PROBLEM REQUIREMENTS » Return the entries below word for word. No picture belongs in the copy.

** Opening DATA SUPPLIED block **

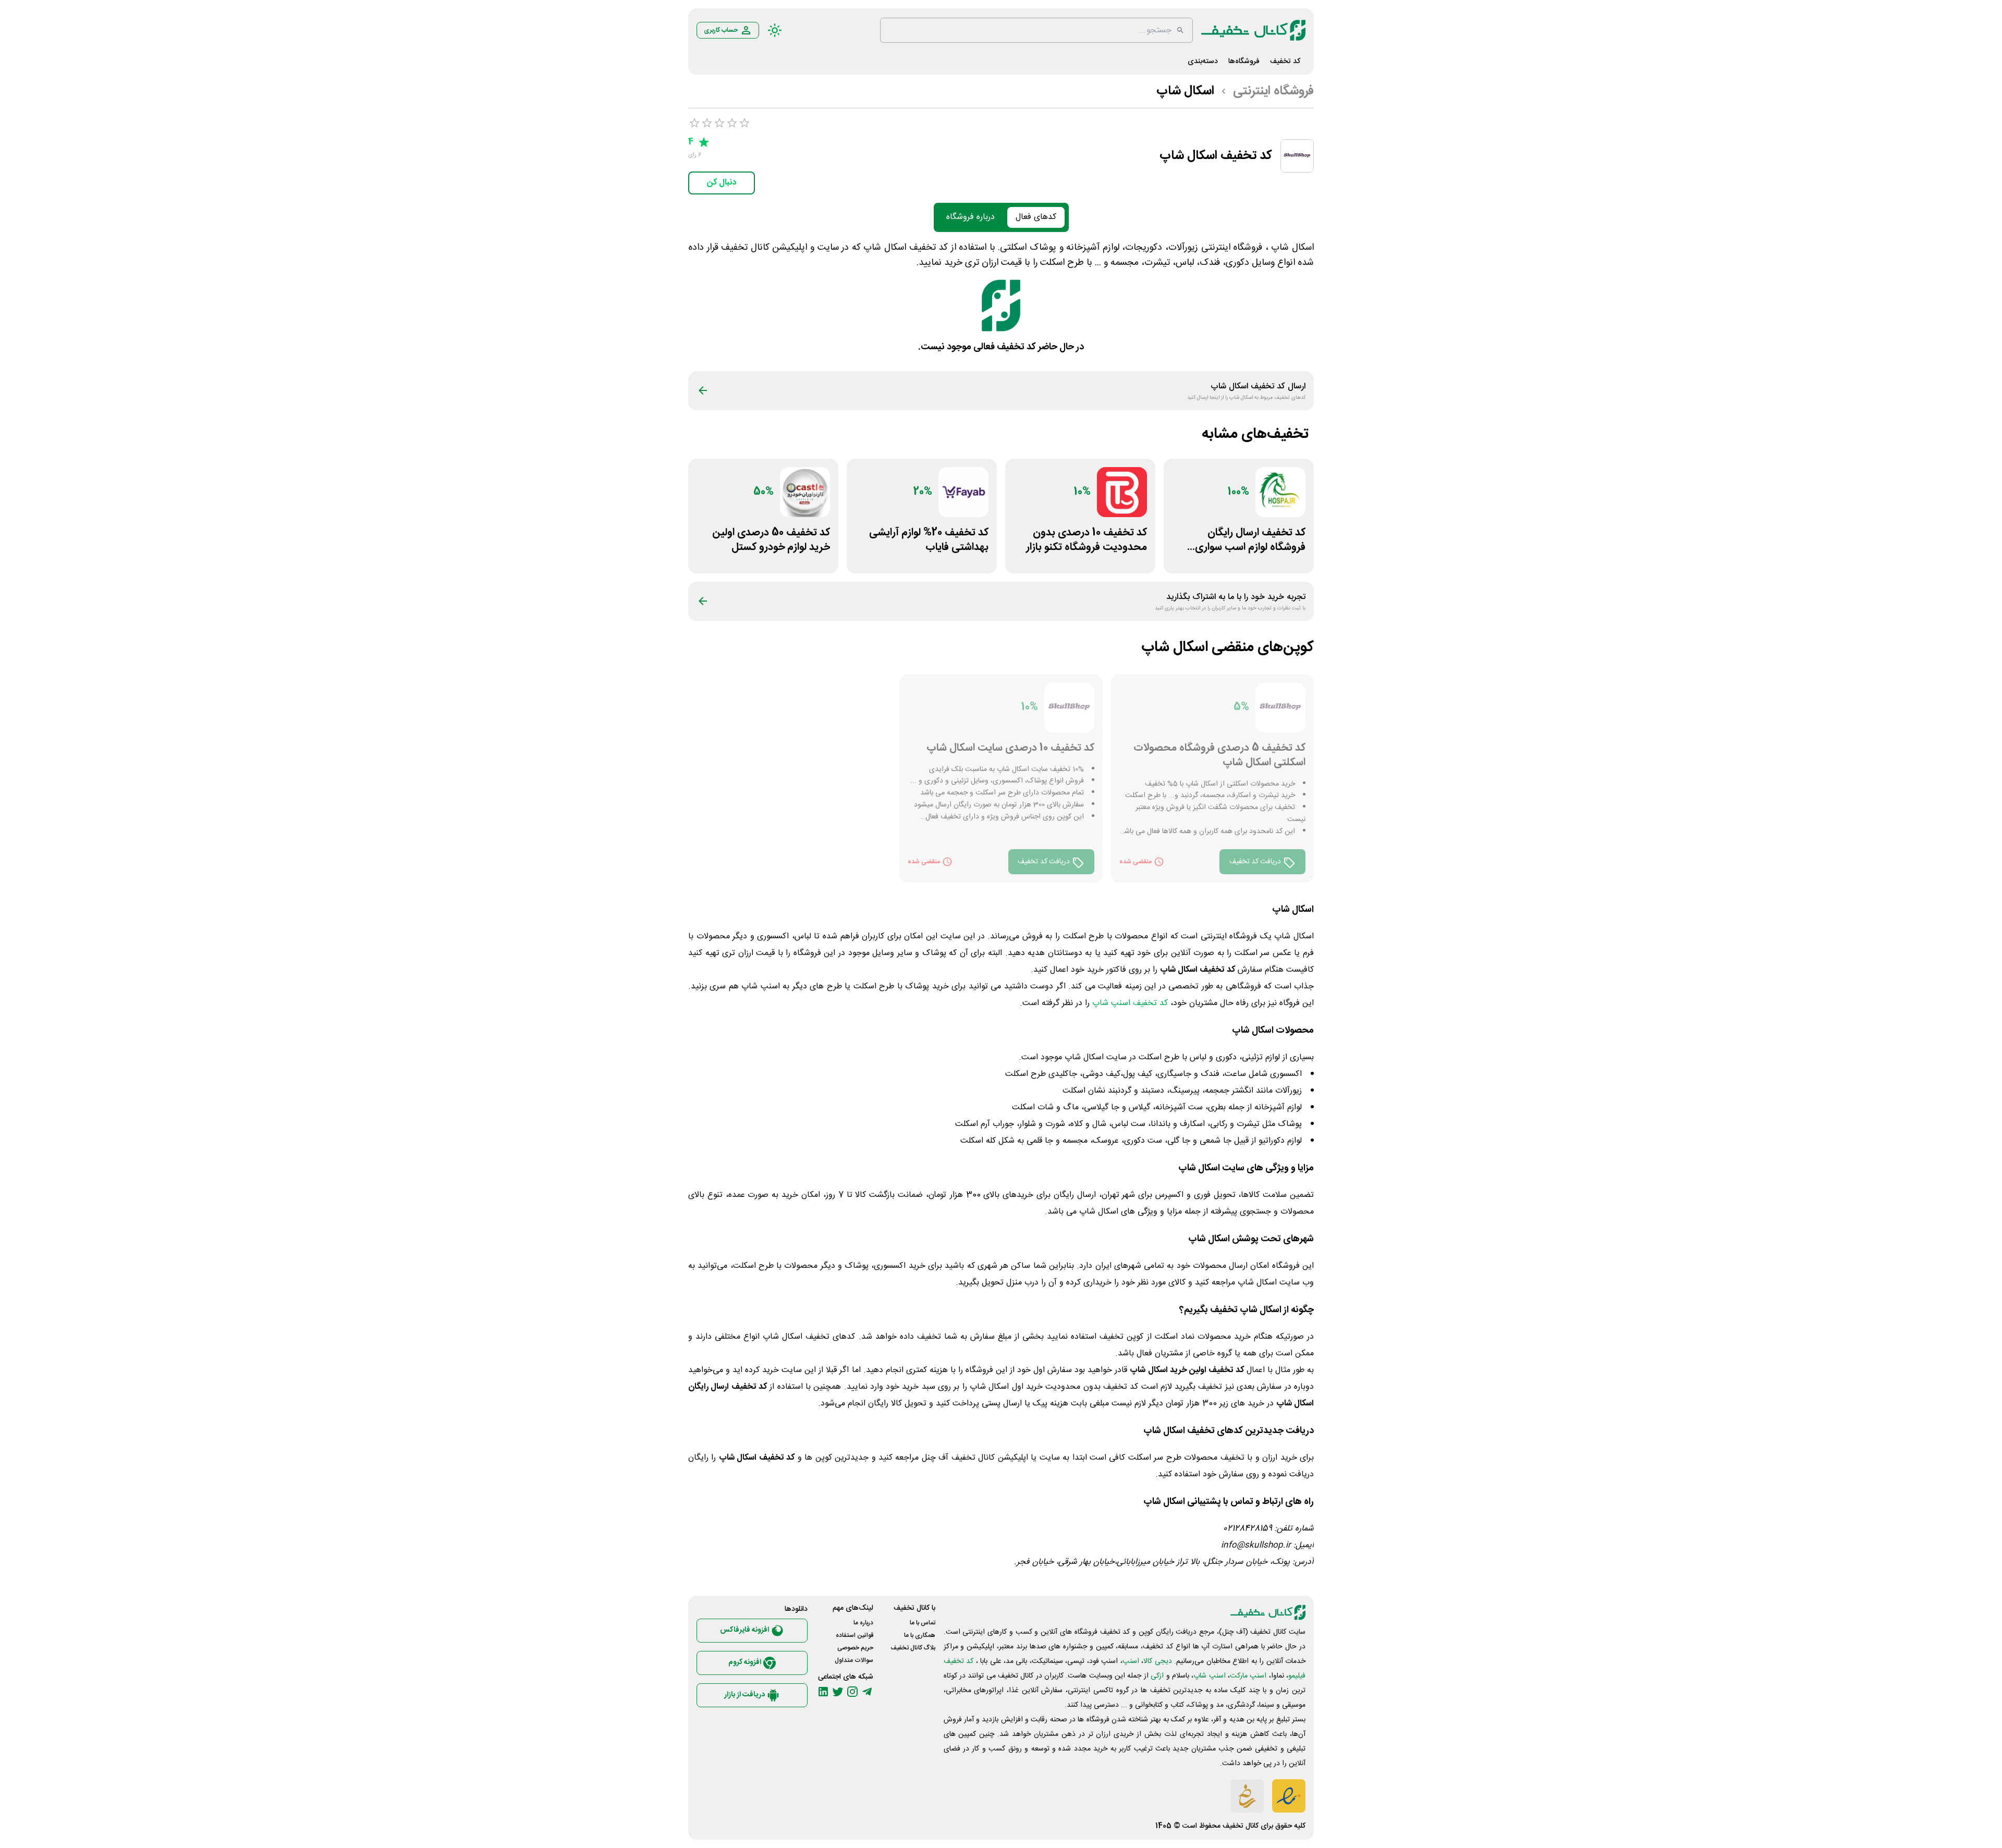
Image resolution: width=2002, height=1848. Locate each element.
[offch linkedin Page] (823, 1691)
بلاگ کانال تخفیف (912, 1648)
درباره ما (863, 1623)
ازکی (1157, 1676)
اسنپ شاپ (1209, 1676)
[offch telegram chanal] (867, 1691)
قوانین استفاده (854, 1635)
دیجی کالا (1157, 1661)
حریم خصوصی (855, 1648)
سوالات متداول (854, 1660)
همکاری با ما (919, 1635)
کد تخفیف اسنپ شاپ (1130, 1003)
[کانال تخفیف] (1253, 30)
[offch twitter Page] (838, 1691)
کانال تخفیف (1241, 1826)
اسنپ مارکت (1248, 1676)
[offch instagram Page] (852, 1691)
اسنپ (1130, 1661)
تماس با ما (922, 1623)
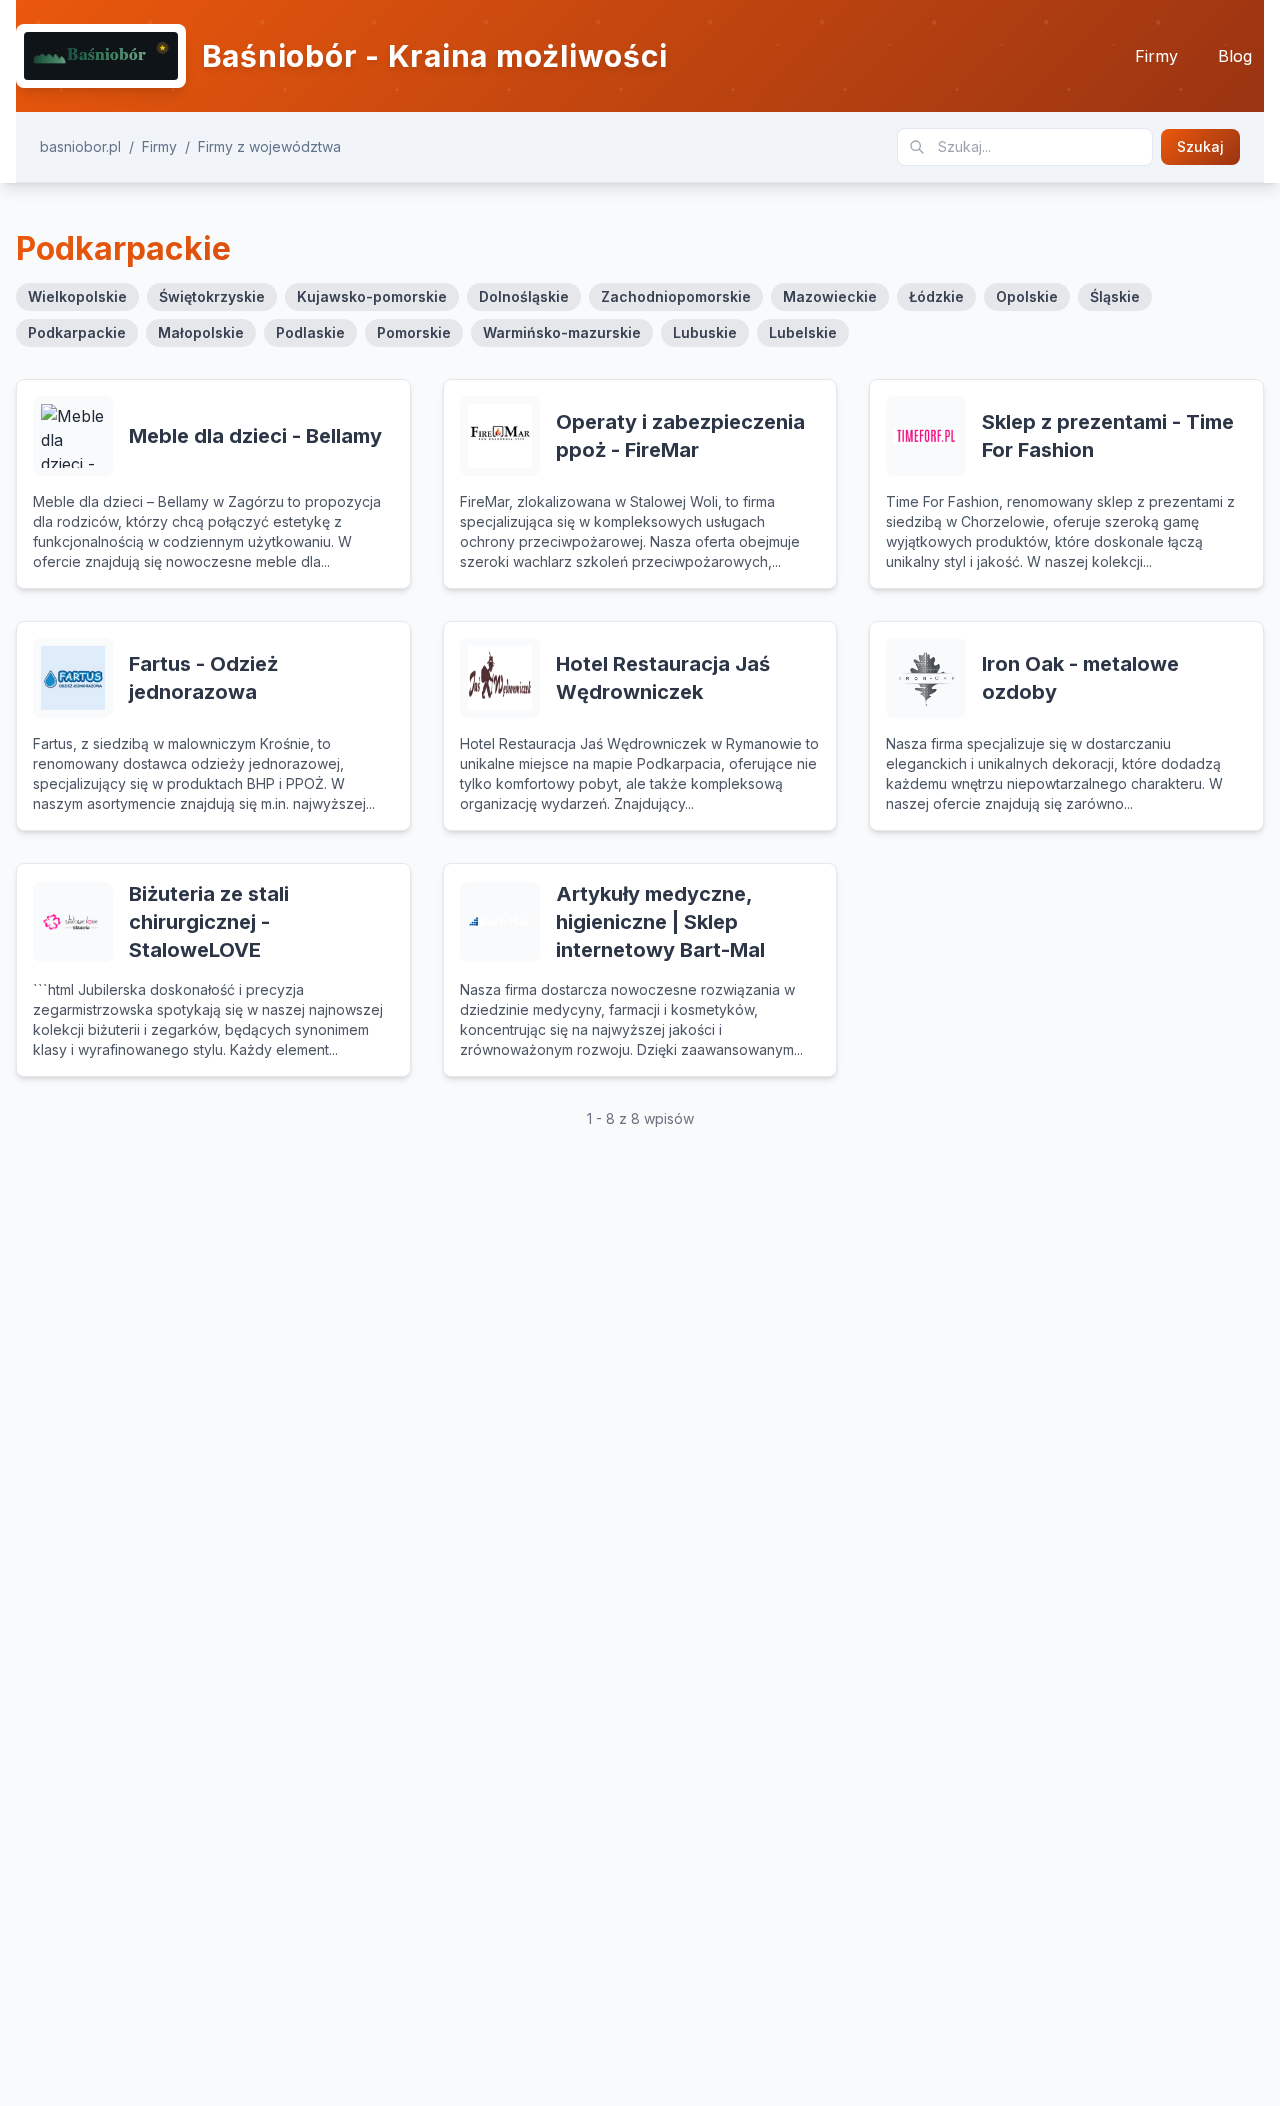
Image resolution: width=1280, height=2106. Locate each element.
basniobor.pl (80, 146)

** Closing DATA SUPPLIED block **

FINAL ANSWER »
Image resolution: width=2002, height=1848. Locate each element.
[offch linkedin Page] (823, 1691)
بلاگ کانال تخفیف (912, 1648)
درباره ما (863, 1623)
ازکی (1157, 1676)
اسنپ شاپ (1209, 1676)
[offch telegram chanal] (867, 1691)
قوانین استفاده (854, 1635)
دیجی کالا (1157, 1661)
حریم خصوصی (855, 1648)
سوالات متداول (854, 1660)
همکاری با ما (919, 1635)
کد تخفیف اسنپ شاپ (1130, 1003)
[کانال تخفیف] (1253, 30)
[offch twitter Page] (838, 1691)
کانال تخفیف (1241, 1826)
اسنپ مارکت (1248, 1676)
[offch instagram Page] (852, 1691)
اسنپ (1130, 1661)
تماس با ما (922, 1623)
Image resolution: width=1280, height=2106. Locate each element.
basniobor.pl (80, 146)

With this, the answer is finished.